→ **Instructions for the task**:
Reproduce the entries below exactly, but only from the line containing "Switch to the Super CLR tab" to the line containing "Duplicate the current layer", inclusive.

→ **Given data**:
------------------------------
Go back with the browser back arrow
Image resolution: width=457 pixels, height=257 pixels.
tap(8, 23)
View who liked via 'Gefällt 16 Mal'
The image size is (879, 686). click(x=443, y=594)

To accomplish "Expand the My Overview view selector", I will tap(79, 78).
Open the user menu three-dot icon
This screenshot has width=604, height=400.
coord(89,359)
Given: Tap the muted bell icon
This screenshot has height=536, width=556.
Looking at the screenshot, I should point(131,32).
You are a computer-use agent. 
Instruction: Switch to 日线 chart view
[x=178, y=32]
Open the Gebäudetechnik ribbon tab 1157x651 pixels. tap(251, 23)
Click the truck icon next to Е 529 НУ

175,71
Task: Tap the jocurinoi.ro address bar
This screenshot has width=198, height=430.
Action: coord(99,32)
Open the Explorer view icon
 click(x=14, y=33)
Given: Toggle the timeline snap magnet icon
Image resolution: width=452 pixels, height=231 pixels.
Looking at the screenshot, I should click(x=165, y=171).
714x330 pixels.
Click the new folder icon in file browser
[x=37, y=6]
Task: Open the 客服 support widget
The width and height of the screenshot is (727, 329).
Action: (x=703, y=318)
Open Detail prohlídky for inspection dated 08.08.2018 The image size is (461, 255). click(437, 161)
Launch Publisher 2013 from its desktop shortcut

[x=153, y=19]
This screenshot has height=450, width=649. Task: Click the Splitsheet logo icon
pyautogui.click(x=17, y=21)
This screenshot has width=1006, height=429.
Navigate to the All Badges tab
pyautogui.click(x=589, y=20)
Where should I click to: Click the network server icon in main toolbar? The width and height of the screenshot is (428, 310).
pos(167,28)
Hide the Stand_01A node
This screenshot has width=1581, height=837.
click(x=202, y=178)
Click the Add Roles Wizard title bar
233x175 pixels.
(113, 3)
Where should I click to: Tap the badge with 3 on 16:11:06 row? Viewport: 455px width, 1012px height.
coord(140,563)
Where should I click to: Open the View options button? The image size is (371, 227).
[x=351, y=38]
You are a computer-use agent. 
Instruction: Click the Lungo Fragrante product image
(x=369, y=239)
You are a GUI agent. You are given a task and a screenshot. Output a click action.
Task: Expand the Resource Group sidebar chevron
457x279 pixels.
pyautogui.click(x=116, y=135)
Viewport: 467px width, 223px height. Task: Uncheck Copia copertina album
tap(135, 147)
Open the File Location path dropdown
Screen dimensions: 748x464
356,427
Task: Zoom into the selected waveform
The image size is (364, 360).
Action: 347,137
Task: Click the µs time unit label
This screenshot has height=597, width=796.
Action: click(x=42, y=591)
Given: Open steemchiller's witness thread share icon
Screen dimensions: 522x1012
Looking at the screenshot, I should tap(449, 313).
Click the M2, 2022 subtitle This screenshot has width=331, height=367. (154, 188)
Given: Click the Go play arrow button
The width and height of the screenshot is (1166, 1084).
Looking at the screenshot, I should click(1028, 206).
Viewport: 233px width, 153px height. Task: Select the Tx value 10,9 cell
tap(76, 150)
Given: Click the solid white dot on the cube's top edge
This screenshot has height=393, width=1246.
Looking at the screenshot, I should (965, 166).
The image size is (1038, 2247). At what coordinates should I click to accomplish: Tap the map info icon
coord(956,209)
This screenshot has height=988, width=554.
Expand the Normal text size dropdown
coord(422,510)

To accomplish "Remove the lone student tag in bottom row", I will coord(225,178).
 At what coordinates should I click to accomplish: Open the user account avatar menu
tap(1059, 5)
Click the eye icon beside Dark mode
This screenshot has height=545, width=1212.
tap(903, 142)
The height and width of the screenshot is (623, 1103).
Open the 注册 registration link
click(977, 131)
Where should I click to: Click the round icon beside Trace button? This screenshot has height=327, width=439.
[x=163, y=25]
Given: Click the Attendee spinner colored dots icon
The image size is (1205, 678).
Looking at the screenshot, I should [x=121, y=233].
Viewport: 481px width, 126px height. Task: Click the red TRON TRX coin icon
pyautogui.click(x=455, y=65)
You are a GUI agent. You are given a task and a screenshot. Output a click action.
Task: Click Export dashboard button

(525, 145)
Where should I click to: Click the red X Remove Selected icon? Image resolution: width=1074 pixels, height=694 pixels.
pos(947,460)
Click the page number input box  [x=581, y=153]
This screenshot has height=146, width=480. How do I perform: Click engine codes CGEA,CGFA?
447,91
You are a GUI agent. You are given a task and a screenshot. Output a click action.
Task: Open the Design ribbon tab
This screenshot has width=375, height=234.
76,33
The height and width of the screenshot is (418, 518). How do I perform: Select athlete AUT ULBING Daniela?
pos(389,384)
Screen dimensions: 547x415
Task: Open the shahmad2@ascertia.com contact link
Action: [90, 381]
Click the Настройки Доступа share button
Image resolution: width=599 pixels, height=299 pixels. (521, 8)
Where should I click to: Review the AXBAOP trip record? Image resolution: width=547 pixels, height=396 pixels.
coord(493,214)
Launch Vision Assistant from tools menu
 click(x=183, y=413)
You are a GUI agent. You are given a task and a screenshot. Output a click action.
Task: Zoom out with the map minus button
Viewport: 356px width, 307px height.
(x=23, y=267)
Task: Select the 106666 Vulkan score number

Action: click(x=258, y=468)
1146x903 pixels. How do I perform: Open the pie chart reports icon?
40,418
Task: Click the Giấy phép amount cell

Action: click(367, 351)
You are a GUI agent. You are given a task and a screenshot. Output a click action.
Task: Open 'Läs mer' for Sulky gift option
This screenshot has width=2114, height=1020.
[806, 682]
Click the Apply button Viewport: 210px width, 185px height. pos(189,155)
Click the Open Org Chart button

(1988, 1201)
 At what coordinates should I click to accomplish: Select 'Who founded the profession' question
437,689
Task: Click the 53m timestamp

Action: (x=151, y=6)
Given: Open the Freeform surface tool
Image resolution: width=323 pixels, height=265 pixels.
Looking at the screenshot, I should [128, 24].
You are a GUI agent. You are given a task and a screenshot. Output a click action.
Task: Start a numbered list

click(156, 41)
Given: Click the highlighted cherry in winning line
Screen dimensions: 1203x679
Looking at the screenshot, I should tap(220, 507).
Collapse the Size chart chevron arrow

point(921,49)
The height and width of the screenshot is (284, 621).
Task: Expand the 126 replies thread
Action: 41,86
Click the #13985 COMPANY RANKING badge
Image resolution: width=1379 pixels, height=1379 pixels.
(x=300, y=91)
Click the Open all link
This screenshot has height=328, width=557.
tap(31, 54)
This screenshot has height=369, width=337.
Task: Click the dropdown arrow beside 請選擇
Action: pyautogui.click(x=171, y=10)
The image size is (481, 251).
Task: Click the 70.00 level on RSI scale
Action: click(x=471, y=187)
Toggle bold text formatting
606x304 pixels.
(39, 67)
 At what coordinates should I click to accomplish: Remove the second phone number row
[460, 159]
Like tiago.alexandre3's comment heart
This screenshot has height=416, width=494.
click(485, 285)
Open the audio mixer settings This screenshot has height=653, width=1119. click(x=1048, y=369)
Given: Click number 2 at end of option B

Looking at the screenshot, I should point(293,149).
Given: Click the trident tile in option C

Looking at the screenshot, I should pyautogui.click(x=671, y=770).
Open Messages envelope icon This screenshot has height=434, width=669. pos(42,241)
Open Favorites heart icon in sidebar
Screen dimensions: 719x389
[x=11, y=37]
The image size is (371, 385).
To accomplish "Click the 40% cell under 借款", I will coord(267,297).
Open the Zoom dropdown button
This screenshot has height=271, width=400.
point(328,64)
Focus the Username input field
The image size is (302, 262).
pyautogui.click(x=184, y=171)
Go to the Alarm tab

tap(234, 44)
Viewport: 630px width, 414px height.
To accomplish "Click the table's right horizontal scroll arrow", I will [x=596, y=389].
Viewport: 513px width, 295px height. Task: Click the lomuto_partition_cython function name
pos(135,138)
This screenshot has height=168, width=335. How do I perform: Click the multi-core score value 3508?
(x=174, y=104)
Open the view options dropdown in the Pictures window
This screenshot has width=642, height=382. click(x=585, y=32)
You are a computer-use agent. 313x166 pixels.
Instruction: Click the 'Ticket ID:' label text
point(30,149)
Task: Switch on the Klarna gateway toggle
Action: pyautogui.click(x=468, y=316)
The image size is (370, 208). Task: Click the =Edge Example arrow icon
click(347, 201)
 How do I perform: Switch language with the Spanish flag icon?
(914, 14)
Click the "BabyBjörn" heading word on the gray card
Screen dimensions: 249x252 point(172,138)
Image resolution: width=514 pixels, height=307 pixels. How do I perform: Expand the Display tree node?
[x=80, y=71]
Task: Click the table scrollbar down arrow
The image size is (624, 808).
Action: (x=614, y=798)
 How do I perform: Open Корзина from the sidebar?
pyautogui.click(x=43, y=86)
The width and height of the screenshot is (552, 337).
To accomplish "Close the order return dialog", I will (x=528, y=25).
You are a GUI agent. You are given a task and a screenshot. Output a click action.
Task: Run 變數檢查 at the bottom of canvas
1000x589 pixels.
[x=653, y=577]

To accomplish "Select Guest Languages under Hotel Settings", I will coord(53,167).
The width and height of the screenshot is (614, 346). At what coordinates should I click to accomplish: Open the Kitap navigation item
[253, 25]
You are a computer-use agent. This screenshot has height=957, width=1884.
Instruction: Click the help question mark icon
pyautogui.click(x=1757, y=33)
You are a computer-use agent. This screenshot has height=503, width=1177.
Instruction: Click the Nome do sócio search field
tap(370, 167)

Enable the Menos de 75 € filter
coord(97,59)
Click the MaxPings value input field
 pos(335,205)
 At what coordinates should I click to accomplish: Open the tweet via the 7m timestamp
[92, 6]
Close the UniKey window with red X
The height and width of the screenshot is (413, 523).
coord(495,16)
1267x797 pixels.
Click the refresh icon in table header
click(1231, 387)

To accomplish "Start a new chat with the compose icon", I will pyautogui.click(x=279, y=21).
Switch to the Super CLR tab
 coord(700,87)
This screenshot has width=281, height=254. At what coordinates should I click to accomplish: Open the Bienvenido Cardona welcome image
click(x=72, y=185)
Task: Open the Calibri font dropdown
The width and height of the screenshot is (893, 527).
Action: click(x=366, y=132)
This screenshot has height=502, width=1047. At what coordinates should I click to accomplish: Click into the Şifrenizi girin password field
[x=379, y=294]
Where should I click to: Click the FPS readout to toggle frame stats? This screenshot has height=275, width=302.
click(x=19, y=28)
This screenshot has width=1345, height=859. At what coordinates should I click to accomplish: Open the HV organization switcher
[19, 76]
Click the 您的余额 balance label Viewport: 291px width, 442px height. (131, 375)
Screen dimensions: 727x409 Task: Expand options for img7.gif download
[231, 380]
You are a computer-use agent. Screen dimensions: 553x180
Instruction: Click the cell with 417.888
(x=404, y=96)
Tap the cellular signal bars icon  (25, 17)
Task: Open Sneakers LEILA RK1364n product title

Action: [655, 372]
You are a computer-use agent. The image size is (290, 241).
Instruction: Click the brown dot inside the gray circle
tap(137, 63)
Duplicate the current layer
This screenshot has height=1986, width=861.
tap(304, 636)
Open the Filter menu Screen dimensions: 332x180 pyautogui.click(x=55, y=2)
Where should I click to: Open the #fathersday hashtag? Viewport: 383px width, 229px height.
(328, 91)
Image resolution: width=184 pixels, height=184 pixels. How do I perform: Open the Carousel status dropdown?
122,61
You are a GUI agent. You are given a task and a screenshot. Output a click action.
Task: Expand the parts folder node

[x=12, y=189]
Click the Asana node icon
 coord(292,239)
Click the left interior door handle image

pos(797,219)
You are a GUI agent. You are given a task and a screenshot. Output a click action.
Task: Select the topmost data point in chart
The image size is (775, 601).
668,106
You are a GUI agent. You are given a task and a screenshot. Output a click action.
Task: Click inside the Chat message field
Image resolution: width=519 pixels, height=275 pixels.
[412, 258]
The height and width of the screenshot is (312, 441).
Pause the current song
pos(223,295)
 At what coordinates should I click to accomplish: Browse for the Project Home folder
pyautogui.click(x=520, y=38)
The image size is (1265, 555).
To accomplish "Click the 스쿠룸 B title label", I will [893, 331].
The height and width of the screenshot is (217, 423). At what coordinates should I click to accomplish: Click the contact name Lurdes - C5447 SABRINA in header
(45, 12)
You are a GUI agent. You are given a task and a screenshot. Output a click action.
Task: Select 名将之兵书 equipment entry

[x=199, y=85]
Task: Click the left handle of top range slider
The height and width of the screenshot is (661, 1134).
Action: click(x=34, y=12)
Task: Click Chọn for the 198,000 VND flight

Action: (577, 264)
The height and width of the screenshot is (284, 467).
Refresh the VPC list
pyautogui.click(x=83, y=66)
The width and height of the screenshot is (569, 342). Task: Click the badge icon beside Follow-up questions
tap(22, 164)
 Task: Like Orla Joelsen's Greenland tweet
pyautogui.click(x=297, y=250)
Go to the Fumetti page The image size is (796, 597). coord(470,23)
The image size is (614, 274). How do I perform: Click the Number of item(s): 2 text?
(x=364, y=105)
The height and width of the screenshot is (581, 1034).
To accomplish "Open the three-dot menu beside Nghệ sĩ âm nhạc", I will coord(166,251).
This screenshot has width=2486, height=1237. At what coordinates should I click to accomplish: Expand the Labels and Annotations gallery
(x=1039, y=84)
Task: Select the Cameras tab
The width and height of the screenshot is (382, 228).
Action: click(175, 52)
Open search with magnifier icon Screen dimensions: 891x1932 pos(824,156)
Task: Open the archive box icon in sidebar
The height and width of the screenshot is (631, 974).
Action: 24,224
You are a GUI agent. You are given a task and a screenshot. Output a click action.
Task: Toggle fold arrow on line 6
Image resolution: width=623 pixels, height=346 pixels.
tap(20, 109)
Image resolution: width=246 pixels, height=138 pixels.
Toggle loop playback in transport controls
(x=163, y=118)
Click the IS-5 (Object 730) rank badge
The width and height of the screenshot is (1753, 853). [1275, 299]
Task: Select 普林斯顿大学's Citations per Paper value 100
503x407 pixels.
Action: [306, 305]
------------------------------
→ **Completed task**:
Switch to the Super CLR tab
 coord(700,87)
This screenshot has width=281, height=254. At what coordinates should I click to accomplish: Open the Bienvenido Cardona welcome image
click(x=72, y=185)
Task: Open the Calibri font dropdown
The width and height of the screenshot is (893, 527).
Action: click(x=366, y=132)
This screenshot has height=502, width=1047. At what coordinates should I click to accomplish: Click into the Şifrenizi girin password field
[x=379, y=294]
Where should I click to: Click the FPS readout to toggle frame stats? This screenshot has height=275, width=302.
click(x=19, y=28)
This screenshot has width=1345, height=859. At what coordinates should I click to accomplish: Open the HV organization switcher
[19, 76]
Click the 您的余额 balance label Viewport: 291px width, 442px height. (131, 375)
Screen dimensions: 727x409 Task: Expand options for img7.gif download
[231, 380]
You are a computer-use agent. Screen dimensions: 553x180
Instruction: Click the cell with 417.888
(x=404, y=96)
Tap the cellular signal bars icon  (25, 17)
Task: Open Sneakers LEILA RK1364n product title

Action: [655, 372]
You are a computer-use agent. The image size is (290, 241).
Instruction: Click the brown dot inside the gray circle
tap(137, 63)
Duplicate the current layer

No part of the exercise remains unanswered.